Photo: Mikio Sakabe SS17 by Giovanni Giannoni, edit by author.
When the phrase “fashion week” is spoken, the most immediate association we make are the fashion shows in New York City, London, Milan, and Paris. However, most other major cities around the world have fashion weeks too, such as Seoul, Kiev, Madrid, Stockholm, and Berlin, just to name a few. Today we take a look at the most recent fashion week which took place in Tokyo. Make no mistake-- Tokyo may not have the amount of designers as, say, New York City, but their talent is just as prevalent.
Photo: © Japan Fashion Week Organisation
Anne Sofie Madsen: Madsen’s polished collection was inspired by the Japanese concept of “wabi-sabi,” or the acceptance of transience and imperfection. Tokyo allows Madsen to style her own collection, a freedom she could not find in Paris.
DressedUndressed: This collection played with Japan’s prevalent workwear and recreated it as undone streetwear. “I wanted to bend the rules a little,” codesigner Kitazawa said of the collection. Indeed, the collection was filled with billowing garments, trench coats, and other plays on the business apparel that is highly valued in Japanese society.
Mihara Yasuhiro: Premiered in the parking lot of Tokyo’s Bunka Fashion College, Yasuhiro’s black and white collection displayed the best of Japanese aesthetics. Yasuhiro was inspired by the history of Japanese fashion-- everything from the kimono and yukata to Buddhist robes and military apparel.

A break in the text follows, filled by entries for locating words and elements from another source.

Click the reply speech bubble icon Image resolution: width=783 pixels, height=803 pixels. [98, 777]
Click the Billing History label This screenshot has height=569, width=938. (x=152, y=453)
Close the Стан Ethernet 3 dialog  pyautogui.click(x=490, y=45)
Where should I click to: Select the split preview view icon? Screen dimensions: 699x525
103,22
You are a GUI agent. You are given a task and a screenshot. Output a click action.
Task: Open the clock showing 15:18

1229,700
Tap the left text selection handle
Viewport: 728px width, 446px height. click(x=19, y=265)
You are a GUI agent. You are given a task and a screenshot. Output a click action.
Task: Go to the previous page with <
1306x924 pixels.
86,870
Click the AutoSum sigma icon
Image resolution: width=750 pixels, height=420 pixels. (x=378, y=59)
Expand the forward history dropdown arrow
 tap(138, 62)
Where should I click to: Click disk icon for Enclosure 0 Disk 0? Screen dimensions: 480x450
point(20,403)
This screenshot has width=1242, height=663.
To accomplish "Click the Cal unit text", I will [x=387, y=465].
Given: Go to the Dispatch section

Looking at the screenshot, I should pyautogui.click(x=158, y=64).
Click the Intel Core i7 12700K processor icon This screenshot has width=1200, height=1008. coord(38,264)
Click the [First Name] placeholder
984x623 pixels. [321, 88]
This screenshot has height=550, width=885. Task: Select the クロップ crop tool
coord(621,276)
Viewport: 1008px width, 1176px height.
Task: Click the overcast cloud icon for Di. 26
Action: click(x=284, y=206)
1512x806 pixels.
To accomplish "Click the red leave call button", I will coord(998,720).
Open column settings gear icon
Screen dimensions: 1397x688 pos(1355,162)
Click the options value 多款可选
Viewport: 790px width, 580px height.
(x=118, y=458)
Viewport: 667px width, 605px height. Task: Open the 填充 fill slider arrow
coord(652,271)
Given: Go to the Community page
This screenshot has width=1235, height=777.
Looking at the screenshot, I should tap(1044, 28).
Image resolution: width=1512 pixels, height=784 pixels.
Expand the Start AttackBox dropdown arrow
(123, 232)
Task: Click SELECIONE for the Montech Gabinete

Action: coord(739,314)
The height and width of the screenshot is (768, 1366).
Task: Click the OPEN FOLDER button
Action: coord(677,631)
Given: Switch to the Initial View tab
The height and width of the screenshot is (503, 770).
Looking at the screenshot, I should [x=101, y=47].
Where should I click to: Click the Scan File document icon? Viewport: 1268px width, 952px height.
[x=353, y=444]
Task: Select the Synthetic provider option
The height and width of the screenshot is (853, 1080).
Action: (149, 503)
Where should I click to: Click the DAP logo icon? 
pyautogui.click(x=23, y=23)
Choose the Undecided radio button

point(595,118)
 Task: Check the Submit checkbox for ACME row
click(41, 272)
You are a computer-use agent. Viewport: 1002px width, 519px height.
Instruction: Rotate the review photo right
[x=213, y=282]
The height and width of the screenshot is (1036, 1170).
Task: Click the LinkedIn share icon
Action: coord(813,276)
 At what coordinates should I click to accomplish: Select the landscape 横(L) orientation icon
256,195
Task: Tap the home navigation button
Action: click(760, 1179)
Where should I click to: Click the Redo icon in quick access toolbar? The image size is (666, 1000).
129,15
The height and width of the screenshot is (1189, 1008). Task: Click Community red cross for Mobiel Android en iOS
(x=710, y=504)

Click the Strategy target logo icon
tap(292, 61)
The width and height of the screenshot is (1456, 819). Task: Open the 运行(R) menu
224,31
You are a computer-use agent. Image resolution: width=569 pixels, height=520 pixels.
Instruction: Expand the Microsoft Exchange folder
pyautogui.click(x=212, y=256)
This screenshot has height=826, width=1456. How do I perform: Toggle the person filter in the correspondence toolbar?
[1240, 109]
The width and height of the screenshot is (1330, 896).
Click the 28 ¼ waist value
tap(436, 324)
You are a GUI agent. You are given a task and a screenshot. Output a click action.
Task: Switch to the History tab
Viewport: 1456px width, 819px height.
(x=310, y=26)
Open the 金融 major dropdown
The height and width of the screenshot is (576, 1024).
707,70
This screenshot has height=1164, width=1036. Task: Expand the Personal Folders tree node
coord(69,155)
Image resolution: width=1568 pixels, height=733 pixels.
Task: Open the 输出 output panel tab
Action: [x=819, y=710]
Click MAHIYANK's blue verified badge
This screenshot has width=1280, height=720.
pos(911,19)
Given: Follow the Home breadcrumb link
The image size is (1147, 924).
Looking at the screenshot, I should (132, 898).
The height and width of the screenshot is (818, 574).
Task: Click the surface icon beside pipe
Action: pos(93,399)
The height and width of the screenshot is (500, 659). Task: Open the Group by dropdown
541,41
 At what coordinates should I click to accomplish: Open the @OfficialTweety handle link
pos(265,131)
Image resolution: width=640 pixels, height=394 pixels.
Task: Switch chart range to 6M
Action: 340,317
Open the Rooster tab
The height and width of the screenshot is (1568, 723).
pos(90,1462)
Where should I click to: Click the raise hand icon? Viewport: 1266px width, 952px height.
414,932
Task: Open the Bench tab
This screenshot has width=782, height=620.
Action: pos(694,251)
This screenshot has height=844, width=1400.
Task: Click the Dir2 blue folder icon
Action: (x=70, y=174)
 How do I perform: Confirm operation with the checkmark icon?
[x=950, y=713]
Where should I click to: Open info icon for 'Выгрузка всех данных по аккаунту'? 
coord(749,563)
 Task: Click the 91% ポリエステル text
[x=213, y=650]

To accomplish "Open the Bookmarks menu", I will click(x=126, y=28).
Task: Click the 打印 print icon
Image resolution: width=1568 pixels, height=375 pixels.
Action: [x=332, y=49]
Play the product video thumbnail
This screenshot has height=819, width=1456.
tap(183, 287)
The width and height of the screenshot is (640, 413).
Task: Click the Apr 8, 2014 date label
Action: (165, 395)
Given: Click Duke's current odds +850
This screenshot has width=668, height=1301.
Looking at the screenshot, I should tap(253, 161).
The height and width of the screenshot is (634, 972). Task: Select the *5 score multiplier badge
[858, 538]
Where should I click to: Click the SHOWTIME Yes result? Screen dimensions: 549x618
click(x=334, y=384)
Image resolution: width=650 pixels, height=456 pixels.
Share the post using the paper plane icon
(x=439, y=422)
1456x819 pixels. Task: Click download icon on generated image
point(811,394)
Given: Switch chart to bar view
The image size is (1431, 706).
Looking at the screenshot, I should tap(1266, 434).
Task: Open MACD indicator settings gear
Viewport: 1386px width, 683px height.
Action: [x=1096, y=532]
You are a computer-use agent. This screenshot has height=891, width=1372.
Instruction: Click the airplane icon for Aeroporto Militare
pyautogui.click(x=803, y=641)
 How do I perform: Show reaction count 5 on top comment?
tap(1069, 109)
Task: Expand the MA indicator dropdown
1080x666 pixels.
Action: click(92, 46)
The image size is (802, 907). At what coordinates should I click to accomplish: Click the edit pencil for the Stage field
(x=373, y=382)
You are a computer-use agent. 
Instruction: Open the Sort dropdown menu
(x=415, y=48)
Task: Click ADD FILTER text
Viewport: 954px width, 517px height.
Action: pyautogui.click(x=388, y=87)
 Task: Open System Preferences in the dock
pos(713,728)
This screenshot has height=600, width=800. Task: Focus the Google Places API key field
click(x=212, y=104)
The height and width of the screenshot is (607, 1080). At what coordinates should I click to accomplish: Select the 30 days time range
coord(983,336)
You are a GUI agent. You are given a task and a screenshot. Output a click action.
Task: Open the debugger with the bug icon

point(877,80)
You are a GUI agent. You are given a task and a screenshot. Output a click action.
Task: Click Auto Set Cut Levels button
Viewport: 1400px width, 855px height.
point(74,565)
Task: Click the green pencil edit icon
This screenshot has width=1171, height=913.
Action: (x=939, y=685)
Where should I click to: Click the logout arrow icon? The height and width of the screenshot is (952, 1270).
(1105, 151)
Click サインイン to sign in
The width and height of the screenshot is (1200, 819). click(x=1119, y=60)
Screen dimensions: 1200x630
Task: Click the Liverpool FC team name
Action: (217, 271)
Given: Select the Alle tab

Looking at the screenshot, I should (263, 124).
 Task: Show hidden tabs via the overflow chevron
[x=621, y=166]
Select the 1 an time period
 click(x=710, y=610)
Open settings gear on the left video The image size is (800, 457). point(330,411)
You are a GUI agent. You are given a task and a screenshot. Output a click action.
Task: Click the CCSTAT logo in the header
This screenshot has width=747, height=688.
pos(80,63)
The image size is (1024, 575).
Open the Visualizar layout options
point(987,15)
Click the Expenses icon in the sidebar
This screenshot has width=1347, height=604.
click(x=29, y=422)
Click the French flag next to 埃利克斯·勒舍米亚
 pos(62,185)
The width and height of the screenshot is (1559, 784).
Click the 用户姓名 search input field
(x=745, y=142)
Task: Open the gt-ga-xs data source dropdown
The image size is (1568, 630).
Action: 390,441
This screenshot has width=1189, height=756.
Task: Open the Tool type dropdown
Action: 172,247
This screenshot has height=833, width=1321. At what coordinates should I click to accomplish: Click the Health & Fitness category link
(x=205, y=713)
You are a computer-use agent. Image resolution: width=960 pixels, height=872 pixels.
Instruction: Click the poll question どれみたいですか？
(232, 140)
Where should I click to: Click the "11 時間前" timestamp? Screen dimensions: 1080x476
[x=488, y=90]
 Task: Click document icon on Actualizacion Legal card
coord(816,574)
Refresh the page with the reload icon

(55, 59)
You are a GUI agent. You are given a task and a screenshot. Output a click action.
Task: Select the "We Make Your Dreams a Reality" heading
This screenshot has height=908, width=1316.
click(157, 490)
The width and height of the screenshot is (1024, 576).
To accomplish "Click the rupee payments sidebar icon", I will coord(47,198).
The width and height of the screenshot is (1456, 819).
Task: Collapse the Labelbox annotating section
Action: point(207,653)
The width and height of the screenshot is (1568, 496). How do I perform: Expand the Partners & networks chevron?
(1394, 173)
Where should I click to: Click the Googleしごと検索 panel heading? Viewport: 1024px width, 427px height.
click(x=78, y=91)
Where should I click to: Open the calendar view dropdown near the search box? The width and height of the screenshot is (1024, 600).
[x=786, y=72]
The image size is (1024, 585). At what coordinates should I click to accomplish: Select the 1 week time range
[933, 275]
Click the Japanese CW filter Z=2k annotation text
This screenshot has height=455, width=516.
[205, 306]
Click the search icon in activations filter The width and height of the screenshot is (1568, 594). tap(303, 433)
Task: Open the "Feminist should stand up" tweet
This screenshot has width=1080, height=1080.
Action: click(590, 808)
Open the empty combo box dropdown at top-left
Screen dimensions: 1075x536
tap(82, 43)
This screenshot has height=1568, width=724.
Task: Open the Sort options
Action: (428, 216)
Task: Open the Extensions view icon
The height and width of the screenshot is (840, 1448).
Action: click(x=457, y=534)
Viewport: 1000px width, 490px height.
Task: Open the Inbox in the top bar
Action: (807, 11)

Ethosens: Designer Hashimoto’s collection was mainly focused on menswear, but a couple of fantastic womenswear pieces were thrown in too. Hashimoto was inspired by “crossing lines,” and how there are many ways to perceive them. He seeked to portray those perspectives in his beautiful collection.
Photo: Giovanni Giannoni
Mikio Sakabe: A personal favorite. It was very difficult to choose a favorite look from this spectacular collection. Sakabe drew inspiration from the seventies, eighties and nineties. According to Kelly Wetherille of Women’s Wear Daily, Sakabe “wanted to take on the challenge of trying something that he had never done before, while also creating something that doesn’t currently exist.” He undoubtedly succeeded. Sakabe’s courageousness is something rarely seen at the structured shows of New York or Paris. Without a doubt, his risks paid off.